Comme le dit Sartre, ce qui compte pour comprendre l'oeuvre d'un artiste
"ce n'est pas une nature, mais les situations dans lesquelles se trouve l'homme, c'est-à-dire non pas la somme de ses traits psychologiques, mais les limites auxquelles il se heurte de toutes parts, [...] telles que le fait d'être déjà engagé dans un monde qui comporte à la fois des facteurs menaçants et favorables, parmi d'autres hommes qui ont déjà fait des choix avant lui et qui ont décidé par avance du sens de ces facteurs. Il est confronté à la nécessité de travailler et de mourir."(Forger des Mythes in un Théâtre de Situations)

Travailler et mourir : voilà résumées la totalité des contraintes dont l'oeuvre de Michelange est en quelque sorte la synthèse originale, lui qui confiera à son biographe, au crépuscule de sa vie, n'avoir eu de cesse de sculpter la pensée de la mort ! Alors, bien sûr, n'importe qui, dans ce que Sartre appelle "la situation" de Michelange ne se serait pas comporté comme Michelange. Car en effet "l'auteur est en situation, comme les autres hommes, mais [son oeuvre], comme tout projet humain, enferme à la fois, précise et dépasse cette situation"(Sartre, qu'est-ce que la Littérature ?), mais c'est là, précisément que Freud peut utilement compléter Sartre dans cette entreprise de démythification et de démystification du génie artistique. Car, en effet, que dit Freud ?
"Le royaume de l’imagination est une réserve organisée lors du passage douloureusement ressenti du principe de plaisir au principe de réalité, afin de permettre un substitut à la satisfaction des instincts à laquelle il faut renoncer dans la vie réelle. L’artiste, comme le névrosé, s’est retiré loin de la réalité insatisfaisante dans ce monde imaginaire ; mais, à l’inverse du névrosé, il s’entend à trouver le chemin du retour et à reprendre pied dans la réalité. Ses créations, les œuvres d’art, sont des satisfactions imaginatives de désirs inconscients, tout comme les rêves avec lesquels elles ont d’ailleurs en commun le caractère d’être un compromis destiné à éviter un conflit ouvert avec les puissances de refoulement. Mais, à l’inverse des productions asociales et narcissiques du rêve, elles peuvent compter sur la sympathie des autres hommes, étant capables d’éveiller et de satisfaire chez eux les mêmes aspirations à sublimer des désirs inconscients."(Freud, ma Vie et la Psychanalyse)
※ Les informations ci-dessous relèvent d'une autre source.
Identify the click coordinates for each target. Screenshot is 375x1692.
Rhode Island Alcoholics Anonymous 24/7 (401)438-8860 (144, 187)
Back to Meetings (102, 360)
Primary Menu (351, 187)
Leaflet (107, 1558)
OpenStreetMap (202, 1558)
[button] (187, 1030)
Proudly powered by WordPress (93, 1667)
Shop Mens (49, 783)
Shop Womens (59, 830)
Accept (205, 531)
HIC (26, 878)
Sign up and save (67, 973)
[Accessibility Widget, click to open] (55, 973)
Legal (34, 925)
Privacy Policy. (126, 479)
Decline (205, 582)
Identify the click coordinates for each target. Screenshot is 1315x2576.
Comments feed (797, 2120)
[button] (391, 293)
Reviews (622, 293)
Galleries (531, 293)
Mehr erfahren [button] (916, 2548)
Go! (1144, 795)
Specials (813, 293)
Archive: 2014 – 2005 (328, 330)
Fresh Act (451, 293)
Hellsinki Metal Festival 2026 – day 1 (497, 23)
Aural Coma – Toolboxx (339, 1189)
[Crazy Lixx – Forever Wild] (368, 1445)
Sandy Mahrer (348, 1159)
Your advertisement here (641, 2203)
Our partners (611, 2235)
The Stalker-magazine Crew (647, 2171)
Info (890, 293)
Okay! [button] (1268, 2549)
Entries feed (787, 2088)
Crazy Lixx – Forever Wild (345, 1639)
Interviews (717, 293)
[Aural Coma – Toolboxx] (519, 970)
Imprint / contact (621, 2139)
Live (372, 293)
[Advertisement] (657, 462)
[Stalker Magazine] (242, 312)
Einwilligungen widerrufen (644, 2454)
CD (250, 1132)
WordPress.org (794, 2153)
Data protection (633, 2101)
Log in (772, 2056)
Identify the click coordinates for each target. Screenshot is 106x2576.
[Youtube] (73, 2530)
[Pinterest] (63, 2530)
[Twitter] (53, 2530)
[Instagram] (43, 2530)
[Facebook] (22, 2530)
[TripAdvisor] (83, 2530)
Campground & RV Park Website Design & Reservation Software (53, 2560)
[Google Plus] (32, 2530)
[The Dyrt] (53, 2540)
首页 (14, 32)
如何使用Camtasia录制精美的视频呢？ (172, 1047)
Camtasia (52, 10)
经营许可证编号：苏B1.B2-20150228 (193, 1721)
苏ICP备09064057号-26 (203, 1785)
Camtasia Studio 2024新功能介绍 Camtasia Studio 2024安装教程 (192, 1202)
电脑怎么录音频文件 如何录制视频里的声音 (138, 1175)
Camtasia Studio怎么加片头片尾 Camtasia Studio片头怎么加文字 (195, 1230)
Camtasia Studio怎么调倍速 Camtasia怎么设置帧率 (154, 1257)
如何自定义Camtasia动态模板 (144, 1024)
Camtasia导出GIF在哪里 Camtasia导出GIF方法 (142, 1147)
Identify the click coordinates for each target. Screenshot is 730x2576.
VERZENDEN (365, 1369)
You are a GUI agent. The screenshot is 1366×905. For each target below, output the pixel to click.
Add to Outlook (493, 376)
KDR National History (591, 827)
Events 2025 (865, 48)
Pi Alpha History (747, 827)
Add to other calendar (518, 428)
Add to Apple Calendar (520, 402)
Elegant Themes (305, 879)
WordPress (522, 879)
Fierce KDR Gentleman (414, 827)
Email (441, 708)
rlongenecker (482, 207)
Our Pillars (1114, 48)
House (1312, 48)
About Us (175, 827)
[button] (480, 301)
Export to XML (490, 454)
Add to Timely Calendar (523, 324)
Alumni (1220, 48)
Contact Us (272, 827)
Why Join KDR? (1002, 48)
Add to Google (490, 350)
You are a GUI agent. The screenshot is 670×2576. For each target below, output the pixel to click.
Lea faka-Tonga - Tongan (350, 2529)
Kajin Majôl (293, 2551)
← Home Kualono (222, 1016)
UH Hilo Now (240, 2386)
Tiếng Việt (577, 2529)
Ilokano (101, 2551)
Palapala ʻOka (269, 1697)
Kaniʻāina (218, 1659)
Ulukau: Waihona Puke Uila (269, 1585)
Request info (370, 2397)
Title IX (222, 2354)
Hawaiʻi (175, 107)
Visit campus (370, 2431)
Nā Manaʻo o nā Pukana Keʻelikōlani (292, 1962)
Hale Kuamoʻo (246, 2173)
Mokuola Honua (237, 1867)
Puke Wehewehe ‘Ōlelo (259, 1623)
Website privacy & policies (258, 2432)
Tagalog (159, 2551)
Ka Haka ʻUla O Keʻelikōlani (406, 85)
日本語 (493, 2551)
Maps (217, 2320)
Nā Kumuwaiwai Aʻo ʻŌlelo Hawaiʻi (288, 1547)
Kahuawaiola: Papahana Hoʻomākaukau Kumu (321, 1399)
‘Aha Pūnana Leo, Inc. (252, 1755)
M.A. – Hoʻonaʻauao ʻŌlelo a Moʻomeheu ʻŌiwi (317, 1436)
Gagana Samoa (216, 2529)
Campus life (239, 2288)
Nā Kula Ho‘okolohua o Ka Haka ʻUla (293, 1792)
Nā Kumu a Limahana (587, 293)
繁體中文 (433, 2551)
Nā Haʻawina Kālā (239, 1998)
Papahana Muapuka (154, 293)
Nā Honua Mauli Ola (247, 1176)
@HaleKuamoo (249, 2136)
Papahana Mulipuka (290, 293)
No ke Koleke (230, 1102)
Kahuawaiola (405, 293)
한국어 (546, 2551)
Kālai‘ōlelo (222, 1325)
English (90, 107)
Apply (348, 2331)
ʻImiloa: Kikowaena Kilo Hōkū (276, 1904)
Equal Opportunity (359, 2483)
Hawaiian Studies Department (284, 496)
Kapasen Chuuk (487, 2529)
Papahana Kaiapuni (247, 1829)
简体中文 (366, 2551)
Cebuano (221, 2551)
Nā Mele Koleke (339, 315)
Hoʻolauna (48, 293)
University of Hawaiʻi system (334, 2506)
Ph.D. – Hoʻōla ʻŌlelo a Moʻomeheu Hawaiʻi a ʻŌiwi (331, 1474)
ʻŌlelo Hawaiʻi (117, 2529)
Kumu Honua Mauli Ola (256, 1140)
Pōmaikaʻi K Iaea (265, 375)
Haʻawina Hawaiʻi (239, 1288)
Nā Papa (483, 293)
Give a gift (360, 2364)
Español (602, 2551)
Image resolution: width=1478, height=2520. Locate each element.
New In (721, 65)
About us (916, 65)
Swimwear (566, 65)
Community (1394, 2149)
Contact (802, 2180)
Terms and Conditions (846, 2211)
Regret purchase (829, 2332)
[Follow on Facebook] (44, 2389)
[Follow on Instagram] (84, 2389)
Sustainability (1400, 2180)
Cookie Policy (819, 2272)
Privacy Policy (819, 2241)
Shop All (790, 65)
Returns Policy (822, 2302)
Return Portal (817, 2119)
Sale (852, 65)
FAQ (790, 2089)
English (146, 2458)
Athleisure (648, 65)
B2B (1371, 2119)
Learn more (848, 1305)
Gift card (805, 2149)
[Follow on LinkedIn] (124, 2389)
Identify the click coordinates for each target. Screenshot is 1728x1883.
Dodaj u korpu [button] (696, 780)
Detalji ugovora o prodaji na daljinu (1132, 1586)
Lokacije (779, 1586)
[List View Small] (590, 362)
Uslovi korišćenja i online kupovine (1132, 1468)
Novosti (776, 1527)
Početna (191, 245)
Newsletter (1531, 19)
De sorte que la géniale créativité de Michelange, donc de cet individu-ci, et pas d'un autre, peut et doit être mise en corrélation avec une sensualité aussi précoce que surabondante qui a dû être refoulée par une éducation très stricte, et notamment par l'inculcation d'une moralité exigeante. Vasari insistera dans sa biographie sur la fascination qu'exerçaient les sermons et prédications de Savonarole sur le jeune florentin. Comment ne pas voir, dans l'oeuvre de Michelange, des empreintes du rigorisme de ce surmoi (überIch), lieu de l'intériorisation de tous les interdits, nous dit Freud ? Lorsqu'on faisait remarquer à Michelange que sa Vierge de Bruges et sa Pietà donnent exactement la même apparence physique à la vierge Marie, alors même que la première est la toute jeune mère de l'enfant Jésus tandis que la seconde est la mère éplorée du Christ martyrisé trente-deux ans plus tard, l'artiste aurait répondu que le temps et les épreuves n'affectent pas les femmes chastes !
 
Pour autant, l'artiste n'est pas frustré. En tout cas, il ne l'est pas plus que le commun, bien au contraire, puisque sa frustration ne débouche pas sur une névrose dans la mesure où il est justement capable de sublimer les pulsions maintenues par son surmoi à l'état de refoulement en retirant une satisfaction directe de son acte de création, et une satisfaction indirecte de la sympathie sociale qu'il s'attire du fait de sa création. Car
"parmi les forces instinctives ainsi refoulées, les pulsions sexuelles jouent un rôle considérable : elles subissent une sublimation, c’est-à-dire qu’elles sont détournées de leur but sexuel et orientées vers des buts socialement supérieurs qui n’ont plus rien de sexuel."(Freud, Introduction à la Psychanalyse)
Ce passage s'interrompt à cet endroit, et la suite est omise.